The Lowest Hanging Fruit
This most unusual COVID period brings unheard of amounts of social isolation, worry for ourselves, our families, and the specter of quarantine in homes that seem to shrink the longer we are secluded. These are challenges not seen in over 100 years. It’s a perfect recipe for irritability, loneliness and sadness - we’re hard wired for the social contact that’s dangerous right now. The emotional cost is high, and as it affects you, it affects your loved ones. One solution to these challenges has been documented for decades: Aerobic exercise. And the “lowest hanging fruit” in the exercise arena is, for most, brisk walking. Yup, it can be that simple.
Researchers have repeatedly documented the mental health benefits of aerobic exercise. A July 2020 Harvard article reports, “Exercise reduces levels of the body's stress hormones, such as adrenaline and cortisol. It also stimulates the production of endorphins, chemicals in the brain that are the body's natural painkillers and mood elevators.” Please re-read that Harvard quote. Exercise results in less stress and a better mood. That’s a lot these days.
If you’re now putting on your walking shoes, put this down and go. If not, read on.
The practice is simple: 30 minutes of aerobic exercise per day, 4 days a week to produce the benefits mentioned in the Harvard study. The definition of “aerobic” is an elevated heart rate. Few of us spend 30 minutes non-stop paying tennis, basketball or pumping iron, thus, they don’t check the “aerobic” box. Running swimming or biking are the other activities that can provide us with the needed half hour – provided you have the equipment, inclination and skill. Is it boring to you? Plug in your favorite tunes or listen to a book, or a podcast. Walk on a treadmill and watch a show, it doesn't matter.
Change, however, is admittedly hard. Trying something different is a critical skill we use when confronting a problem. Edison reportedly tried 1,000 different filaments before finding one that created the lightbulb. That’s a lot of persistence. So whatever excuses or rationalizations you have that get in the way of exercise, consider them to be puzzles in need of a different solution.
And if you don’t like the heat, walk in the early morning or late evening. Unless your physician forbidding you from exercise, you’re likely eligible. If you can’t walk briskly for 30 minutes comfortably, that’s proof that you need to work up to it.

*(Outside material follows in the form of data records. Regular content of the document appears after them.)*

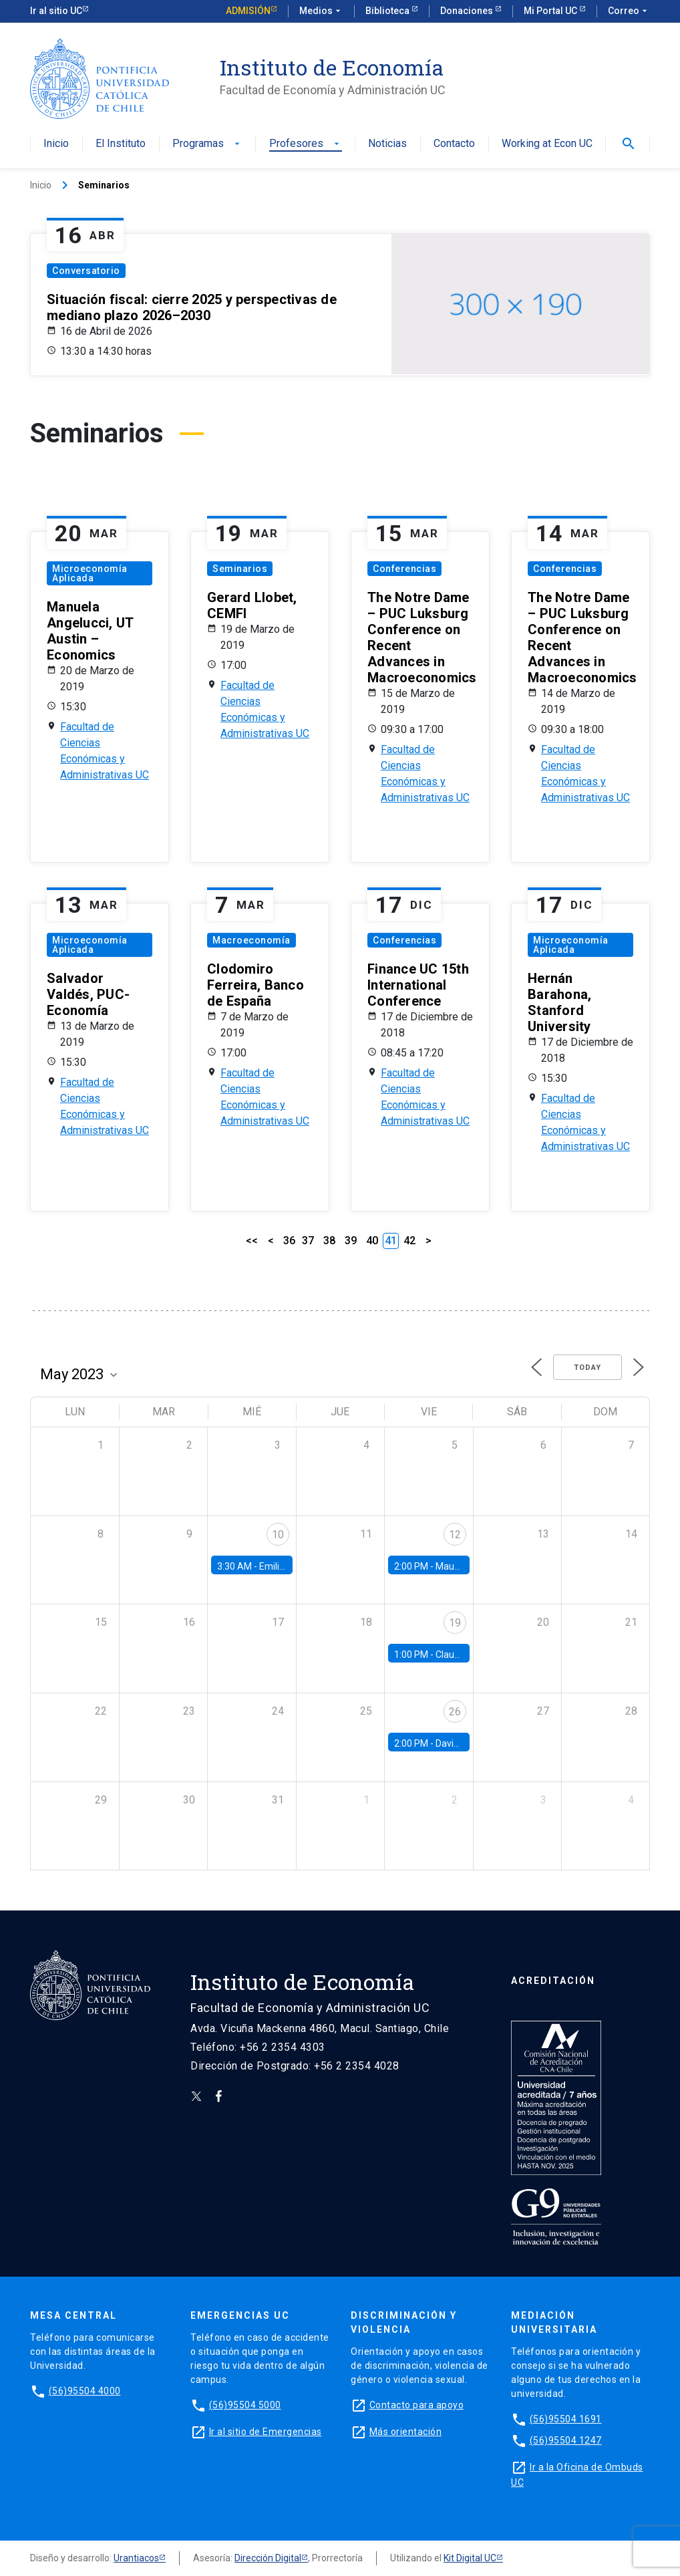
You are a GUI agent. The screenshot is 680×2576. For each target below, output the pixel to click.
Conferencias (404, 568)
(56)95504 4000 (85, 2391)
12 (455, 1534)
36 (289, 1240)
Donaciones (467, 10)
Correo (629, 11)
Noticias (387, 144)
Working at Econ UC (547, 144)
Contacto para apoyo (416, 2405)
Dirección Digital (267, 2558)
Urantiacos (136, 2558)
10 (278, 1534)
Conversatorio (86, 270)
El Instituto (121, 144)
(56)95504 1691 (566, 2419)
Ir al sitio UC (56, 10)
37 (308, 1240)
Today (587, 1367)
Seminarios (239, 568)
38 (329, 1240)
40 (372, 1240)
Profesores (305, 144)
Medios (321, 11)
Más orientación (405, 2431)
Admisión (248, 10)
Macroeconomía (251, 940)
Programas (207, 144)
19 (455, 1622)
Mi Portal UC (551, 10)
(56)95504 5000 (245, 2405)
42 (409, 1240)
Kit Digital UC (470, 2558)
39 (351, 1240)
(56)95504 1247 (566, 2440)
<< (252, 1240)
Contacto (454, 144)
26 (455, 1711)
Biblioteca (388, 10)
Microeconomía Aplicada (90, 573)
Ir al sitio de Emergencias (265, 2431)
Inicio (56, 144)
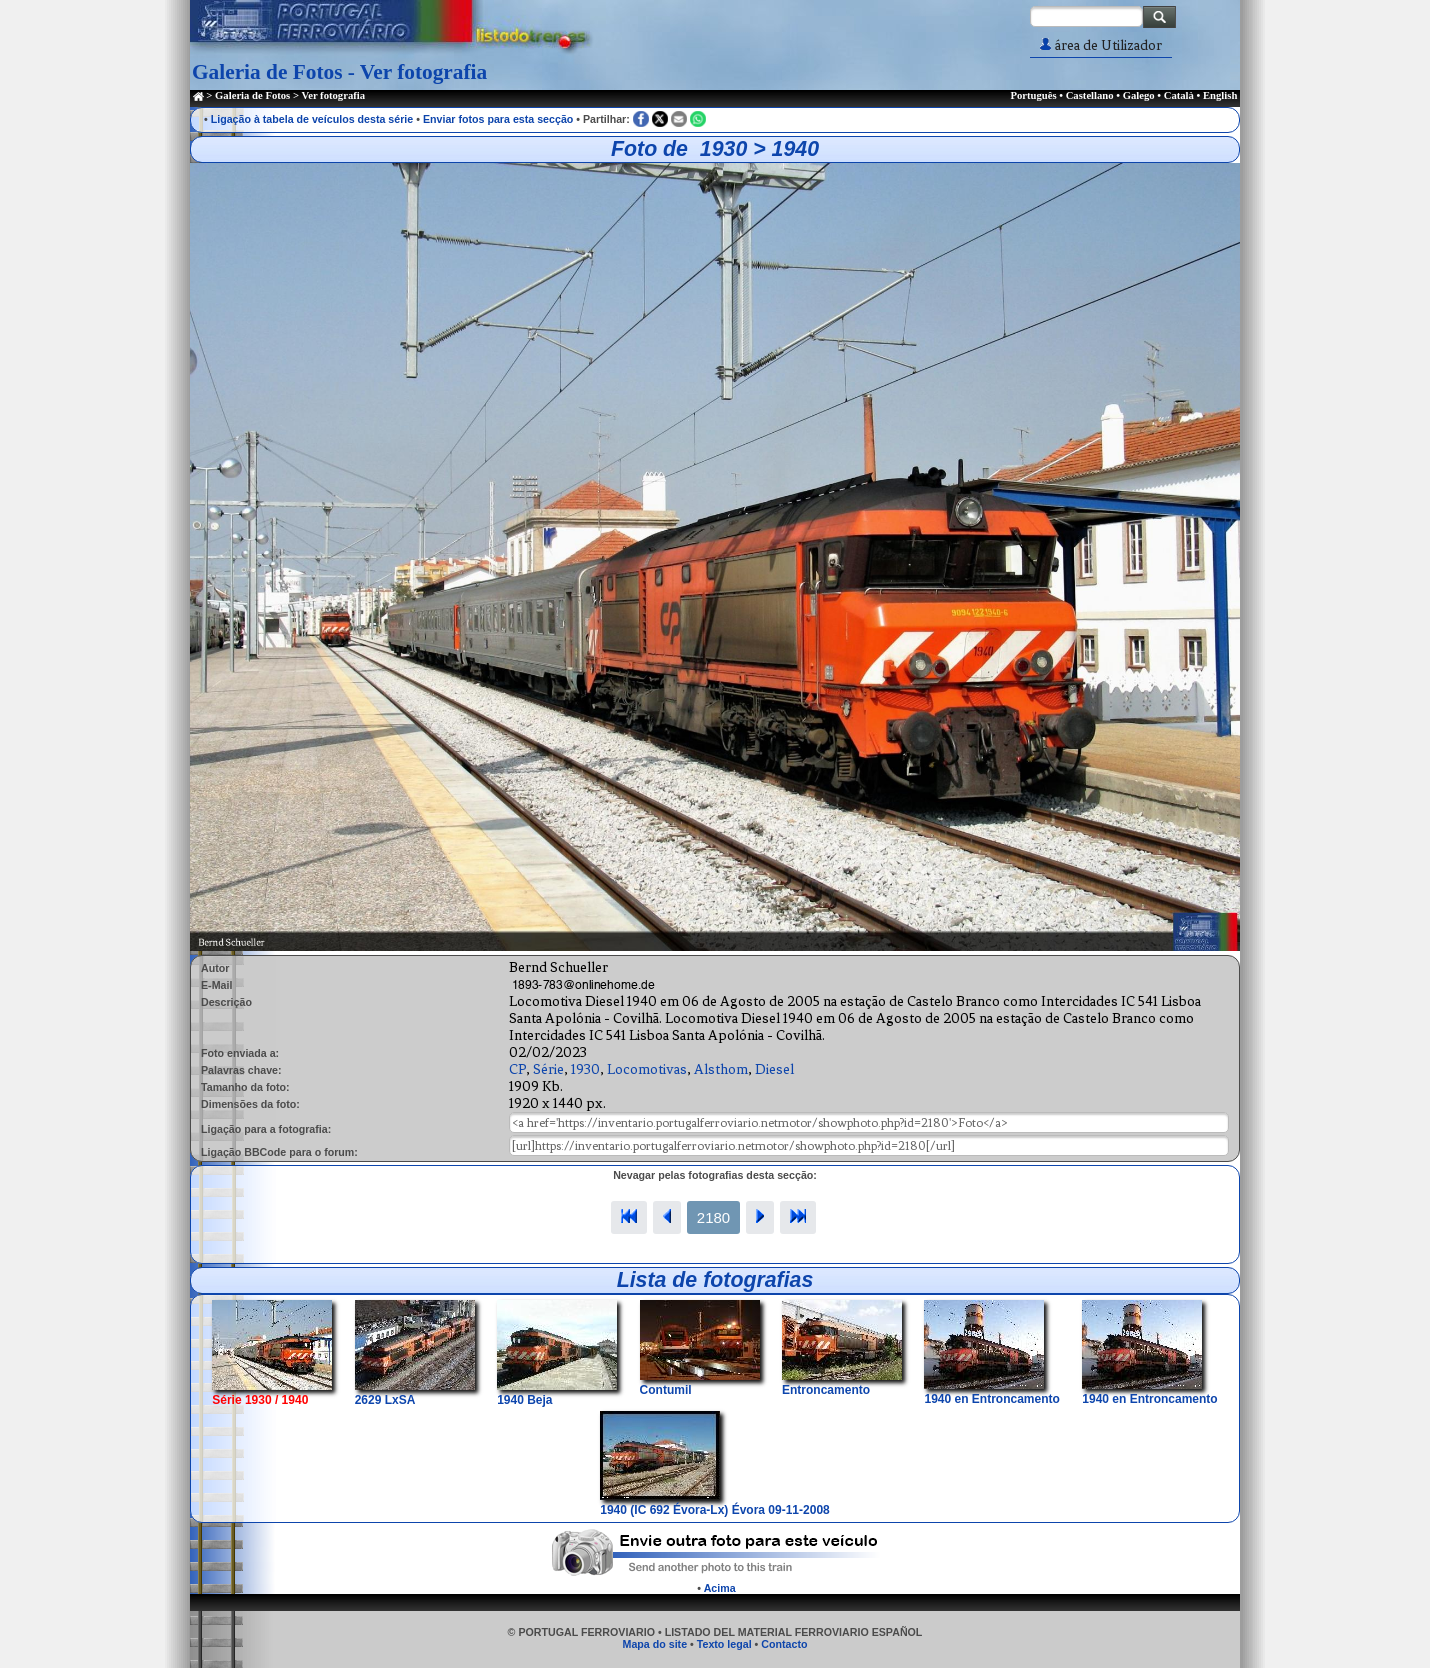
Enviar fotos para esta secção (498, 119)
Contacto (784, 1644)
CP (517, 1069)
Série (548, 1069)
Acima (720, 1588)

There’s nothing to lose trying it out for a couple of weeks, which is as long as it takes for the benefits to kick in. And don’t forget – kids need this neurochemical support as much as anyone else. They’ll not likely jump at the chance to just “go out for a brisk walk” so find ways to encourage them. Walk with them, take them somewhere they can ride their bikes for a half hour. Reinforce their participation with praise and whatever treats they like that you can live with. It’s a challenging time. Meet the challenge.